Jean-Baptiste Bourde a annoncé qu’il quitterait l’entreprise en décembre, une fois la transition achevée. Fanny Bourde cherche encore un avenir à embrasser. Mais elle commence à l’admettre : « Mon père, qui rêvait d’être grand reporter, s’est sacrifié pour reprendre l’entreprise. Mon frère s’est sacrifié à son tour. Et moi aussi, pour l’aider. Là, on a une porte de sortie, on peut en finir avec la logique du sacrifice. »
Fantôme
Les nouveaux propriétaires parviendront-ils à s’en prémunir ? Ils sont conscients du défi. « La Scop doit permettre un autre rapport au travail, professe Perrine Quenu. On a la volonté de faire un beau journal sans burnouter dans six mois. » Cet été, ils ont même eu l’audace de s’accorder quelques jours de vacances, suscitant l’incompréhension de Joëlle Bourde. Jamais son mari n’aurait fait un truc pareil.

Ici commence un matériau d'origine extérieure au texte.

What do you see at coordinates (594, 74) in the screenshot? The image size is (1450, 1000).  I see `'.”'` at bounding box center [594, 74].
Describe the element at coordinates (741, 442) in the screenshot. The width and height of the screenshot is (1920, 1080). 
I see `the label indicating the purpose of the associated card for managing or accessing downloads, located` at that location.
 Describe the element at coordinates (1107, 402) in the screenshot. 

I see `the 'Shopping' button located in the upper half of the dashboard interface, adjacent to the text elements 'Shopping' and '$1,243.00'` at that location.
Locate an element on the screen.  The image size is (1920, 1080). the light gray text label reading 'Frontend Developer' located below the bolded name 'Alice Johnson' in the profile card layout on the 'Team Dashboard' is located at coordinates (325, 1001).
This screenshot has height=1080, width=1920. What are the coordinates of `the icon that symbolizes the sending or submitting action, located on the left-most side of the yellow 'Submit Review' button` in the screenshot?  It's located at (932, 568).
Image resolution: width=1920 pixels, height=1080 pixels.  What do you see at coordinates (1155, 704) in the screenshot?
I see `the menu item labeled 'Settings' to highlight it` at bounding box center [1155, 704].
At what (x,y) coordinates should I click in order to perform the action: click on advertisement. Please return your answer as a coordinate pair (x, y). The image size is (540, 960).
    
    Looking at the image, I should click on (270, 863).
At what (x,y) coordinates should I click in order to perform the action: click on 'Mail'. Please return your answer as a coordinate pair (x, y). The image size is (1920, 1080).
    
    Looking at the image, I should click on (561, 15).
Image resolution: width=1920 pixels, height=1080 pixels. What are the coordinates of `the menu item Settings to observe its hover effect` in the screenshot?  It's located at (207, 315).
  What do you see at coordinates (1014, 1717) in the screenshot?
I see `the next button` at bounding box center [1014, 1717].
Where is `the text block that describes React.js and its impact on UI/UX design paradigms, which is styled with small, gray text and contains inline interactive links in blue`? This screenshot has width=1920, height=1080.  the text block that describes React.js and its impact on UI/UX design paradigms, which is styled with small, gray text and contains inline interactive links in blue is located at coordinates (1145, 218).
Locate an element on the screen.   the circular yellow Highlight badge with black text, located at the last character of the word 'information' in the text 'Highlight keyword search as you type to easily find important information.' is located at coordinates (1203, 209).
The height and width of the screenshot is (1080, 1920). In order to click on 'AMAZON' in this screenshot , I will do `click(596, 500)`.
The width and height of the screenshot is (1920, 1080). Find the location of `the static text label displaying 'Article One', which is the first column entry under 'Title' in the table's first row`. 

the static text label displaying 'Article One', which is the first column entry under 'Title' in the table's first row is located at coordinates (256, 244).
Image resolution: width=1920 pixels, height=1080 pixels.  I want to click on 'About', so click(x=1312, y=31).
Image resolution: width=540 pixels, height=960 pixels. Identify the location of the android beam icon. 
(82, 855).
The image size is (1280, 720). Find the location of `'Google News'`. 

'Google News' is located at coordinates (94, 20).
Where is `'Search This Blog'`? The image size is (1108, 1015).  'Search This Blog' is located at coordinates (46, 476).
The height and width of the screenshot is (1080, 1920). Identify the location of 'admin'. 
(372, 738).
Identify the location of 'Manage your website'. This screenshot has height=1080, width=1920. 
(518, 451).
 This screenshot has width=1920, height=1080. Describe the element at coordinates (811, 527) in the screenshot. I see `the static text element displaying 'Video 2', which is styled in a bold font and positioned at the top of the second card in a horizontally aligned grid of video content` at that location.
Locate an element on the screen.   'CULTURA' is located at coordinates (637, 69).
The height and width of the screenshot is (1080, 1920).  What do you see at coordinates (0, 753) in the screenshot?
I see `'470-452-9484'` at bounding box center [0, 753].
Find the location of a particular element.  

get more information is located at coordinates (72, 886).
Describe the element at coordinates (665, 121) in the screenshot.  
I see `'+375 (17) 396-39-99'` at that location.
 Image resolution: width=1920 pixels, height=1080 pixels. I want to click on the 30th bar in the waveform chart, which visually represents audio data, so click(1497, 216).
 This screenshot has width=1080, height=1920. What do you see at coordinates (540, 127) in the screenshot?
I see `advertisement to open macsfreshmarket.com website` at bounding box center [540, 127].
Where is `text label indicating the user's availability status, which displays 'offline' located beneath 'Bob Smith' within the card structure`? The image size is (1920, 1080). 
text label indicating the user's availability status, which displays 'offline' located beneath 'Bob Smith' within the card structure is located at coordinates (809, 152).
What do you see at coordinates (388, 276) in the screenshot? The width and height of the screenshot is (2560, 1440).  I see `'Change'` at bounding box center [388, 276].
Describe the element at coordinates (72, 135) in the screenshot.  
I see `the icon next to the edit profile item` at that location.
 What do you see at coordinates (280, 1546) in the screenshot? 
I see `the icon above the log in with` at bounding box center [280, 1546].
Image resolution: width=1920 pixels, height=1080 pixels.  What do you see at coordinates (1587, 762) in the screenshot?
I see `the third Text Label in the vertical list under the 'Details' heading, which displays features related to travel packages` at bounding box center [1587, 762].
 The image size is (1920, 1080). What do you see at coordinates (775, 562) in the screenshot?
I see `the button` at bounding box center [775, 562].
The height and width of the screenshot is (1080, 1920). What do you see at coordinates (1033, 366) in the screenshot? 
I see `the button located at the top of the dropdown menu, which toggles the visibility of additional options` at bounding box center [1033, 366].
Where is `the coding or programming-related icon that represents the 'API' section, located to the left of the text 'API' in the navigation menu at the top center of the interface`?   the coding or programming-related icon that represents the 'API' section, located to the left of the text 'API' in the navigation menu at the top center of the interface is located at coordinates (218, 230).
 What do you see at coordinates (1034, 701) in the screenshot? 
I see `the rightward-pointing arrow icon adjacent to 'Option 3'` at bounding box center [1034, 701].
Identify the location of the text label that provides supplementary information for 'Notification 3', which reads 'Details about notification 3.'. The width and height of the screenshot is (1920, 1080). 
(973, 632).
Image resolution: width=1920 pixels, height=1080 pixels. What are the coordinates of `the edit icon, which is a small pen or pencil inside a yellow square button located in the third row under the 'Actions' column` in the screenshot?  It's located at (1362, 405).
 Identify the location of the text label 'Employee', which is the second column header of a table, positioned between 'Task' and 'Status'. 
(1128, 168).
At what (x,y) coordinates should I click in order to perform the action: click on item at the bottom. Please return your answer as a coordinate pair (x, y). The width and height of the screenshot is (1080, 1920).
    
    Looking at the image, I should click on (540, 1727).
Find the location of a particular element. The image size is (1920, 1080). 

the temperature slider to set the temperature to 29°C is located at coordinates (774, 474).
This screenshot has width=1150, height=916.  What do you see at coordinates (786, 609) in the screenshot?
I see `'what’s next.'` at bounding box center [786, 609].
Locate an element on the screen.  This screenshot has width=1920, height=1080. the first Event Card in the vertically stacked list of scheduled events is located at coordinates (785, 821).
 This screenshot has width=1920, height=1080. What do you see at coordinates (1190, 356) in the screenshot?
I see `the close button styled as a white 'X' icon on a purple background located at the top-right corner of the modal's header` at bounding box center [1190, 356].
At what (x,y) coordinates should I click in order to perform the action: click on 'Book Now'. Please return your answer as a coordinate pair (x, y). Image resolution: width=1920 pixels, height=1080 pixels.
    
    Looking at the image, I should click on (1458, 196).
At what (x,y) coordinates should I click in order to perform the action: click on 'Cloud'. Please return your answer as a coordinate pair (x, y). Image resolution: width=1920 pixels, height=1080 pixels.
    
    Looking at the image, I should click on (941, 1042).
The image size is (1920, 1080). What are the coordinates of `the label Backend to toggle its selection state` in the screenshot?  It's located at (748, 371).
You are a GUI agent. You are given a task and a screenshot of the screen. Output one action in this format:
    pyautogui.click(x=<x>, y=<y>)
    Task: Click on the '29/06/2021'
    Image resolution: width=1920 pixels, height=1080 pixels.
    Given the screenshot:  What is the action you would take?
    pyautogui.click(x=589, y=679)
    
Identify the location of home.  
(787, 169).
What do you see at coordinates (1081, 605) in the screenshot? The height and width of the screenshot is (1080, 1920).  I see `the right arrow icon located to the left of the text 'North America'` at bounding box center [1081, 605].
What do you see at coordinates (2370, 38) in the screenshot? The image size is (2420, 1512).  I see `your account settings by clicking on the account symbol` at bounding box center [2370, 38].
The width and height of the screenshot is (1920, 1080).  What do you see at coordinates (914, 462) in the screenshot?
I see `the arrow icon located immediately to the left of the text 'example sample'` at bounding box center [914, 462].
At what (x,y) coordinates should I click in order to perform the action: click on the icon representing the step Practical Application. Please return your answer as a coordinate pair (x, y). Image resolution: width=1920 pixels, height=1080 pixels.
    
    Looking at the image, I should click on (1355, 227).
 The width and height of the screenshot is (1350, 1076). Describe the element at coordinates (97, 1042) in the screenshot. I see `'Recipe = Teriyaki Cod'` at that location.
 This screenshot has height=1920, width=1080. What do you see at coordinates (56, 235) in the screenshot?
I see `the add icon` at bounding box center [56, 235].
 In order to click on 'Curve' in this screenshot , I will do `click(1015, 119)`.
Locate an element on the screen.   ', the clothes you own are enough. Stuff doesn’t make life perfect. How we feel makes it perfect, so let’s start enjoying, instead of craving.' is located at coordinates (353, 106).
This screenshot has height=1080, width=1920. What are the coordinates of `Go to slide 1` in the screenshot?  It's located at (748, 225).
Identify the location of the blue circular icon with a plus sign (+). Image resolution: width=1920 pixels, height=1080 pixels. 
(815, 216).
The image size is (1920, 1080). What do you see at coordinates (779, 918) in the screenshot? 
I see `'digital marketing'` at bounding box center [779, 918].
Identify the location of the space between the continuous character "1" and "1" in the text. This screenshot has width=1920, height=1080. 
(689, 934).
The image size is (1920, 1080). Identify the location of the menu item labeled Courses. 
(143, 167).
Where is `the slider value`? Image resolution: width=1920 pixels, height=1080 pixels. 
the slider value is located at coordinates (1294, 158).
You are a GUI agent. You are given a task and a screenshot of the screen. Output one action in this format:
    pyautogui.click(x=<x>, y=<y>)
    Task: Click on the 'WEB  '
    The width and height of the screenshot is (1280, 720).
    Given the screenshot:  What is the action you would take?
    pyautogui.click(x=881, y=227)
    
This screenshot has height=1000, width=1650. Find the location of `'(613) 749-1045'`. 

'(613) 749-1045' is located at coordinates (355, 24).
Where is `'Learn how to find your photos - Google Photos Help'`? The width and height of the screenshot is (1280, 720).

Claude Bourde se consacrait au journal cent heures par semaine, occupant trois postes à lui tout seul, et se payant au lance-pierre, sachant pouvoir compter sur le salaire de sa femme, cadre à l’hôpital. « J’ai toujours eu l’impression d’être à mi-régime par rapport à lui », confie Jean-Baptiste Bourde qui, chaque jour, a travaillé face au portrait de son père, encadré sur son bureau.
À Crest, beaucoup persistent à dire que « Le Crestois, c’était Claude Bourde et Claude Bourde, c’était Le Crestois ». Pierre Brunet, un ancien rédacteur en chef du journal, espère néanmoins pour les repreneurs que « le fantôme de Claude saura rester discret ».